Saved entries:
--*--
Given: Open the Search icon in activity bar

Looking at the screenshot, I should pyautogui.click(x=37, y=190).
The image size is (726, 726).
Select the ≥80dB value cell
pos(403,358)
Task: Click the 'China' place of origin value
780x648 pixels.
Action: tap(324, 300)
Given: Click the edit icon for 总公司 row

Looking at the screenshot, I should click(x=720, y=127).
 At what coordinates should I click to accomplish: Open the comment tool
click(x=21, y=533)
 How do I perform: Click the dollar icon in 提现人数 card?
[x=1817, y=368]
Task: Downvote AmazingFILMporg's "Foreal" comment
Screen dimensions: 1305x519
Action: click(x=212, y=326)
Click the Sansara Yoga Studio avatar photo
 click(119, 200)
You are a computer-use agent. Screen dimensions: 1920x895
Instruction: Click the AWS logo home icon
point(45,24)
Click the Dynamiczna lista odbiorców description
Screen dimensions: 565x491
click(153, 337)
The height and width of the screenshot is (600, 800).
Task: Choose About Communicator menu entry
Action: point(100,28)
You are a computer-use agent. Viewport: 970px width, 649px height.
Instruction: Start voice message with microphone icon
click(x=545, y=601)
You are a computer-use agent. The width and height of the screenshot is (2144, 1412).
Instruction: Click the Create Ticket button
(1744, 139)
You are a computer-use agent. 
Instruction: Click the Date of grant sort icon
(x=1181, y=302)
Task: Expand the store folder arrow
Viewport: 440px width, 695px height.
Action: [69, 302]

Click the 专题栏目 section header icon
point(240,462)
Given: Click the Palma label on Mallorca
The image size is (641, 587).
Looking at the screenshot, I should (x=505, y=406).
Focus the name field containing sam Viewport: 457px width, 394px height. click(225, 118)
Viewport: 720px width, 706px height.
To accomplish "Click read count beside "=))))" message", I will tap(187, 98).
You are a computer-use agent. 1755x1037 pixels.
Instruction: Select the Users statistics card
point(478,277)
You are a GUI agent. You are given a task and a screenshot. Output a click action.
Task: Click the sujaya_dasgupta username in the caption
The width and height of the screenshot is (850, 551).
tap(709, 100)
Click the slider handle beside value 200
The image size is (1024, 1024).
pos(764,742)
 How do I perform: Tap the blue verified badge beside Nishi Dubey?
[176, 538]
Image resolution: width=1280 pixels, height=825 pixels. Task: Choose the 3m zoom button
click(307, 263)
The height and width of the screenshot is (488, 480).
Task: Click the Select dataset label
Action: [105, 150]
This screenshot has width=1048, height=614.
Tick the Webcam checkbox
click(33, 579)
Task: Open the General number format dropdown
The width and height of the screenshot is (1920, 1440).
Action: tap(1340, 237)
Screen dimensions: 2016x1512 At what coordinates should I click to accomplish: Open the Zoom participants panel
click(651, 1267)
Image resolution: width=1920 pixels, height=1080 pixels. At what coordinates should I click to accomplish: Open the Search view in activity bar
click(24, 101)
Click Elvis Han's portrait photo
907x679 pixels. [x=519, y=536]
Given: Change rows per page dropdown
--*--
WRITTEN EXERCISE => Copy out, word for word, the lines of the saved entries above from the one that contains "Given: Click the edit icon for 总公司 row" through the one that contains "[x=1817, y=368]", with both of those lines included.

RESULT OF THE EXERCISE =>
Given: Click the edit icon for 总公司 row

Looking at the screenshot, I should click(x=720, y=127).
 At what coordinates should I click to accomplish: Open the comment tool
click(x=21, y=533)
 How do I perform: Click the dollar icon in 提现人数 card?
[x=1817, y=368]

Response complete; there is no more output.